Marcus Fjellström first appeared on my radar after his 2010 release on Miasmah, titled Schattenspieler. His dark, moody and always beautiful passages quickly captured my attention and remained at the top of my rotation queue. Appropriately, Schattenspieler appeared on Headphone Commute’s Best of 2010 : Music For The Film Behind Closed Eyelids. Needless to say that I was pretty excited when I received a personalised copy of his latest, self-released album, Library Music 1.

Inspired by “the classic old music libraries used for TV and low-budget movie productions in the 1960s and 1970s, as well as the curious early electronic experiments of Raymond Scott and the BBC Radiophonic Workshop,” Fjellström created 18 short vignettes covering a range of experimental electronic and home listening genres. The pieces are short for a reason – their fragmented nature draws an image of ripped patches of musical cloth that are then stitched back together at irregular angles, shaping a colourful sonic blanket for a cold winter night. Taken in as one cohesive project, the album becomes a score for an obscure vintage film – carnival memories, circus dreams, and cinematic fantasies are all collected in this library of hazy, deliciously dissonant, and ghost-friendly loops.
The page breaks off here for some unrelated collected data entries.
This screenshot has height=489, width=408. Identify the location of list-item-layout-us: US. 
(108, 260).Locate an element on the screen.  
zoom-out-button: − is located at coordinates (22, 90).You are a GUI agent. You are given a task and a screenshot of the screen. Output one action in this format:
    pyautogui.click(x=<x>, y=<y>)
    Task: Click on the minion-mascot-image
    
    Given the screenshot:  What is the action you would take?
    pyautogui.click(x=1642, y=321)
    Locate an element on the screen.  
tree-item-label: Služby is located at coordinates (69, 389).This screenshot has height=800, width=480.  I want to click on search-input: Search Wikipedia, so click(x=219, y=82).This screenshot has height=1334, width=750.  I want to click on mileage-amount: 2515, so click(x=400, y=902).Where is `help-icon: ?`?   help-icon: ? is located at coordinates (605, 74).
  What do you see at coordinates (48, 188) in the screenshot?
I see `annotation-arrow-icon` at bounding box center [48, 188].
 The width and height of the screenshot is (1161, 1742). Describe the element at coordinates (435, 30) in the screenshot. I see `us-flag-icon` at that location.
At times a little grey and eerie, the music cuts through dusty grooves of gritty recordings, like a soundtrack to a surreal life kidnapped by an eavesdropping composer. Perfect for your own “Malice in Wonderland” head trip. Make sure you pick up Fjellström’s earlier releases, including the above-mentioned Schattenspieler as well as Gebrauchsmusik, released by Lampse in 2006. Library Music 1 is available from Fjellström’s own Kafkagarden. Based on a hint from the album title, let’s hope there is a volume two in the works!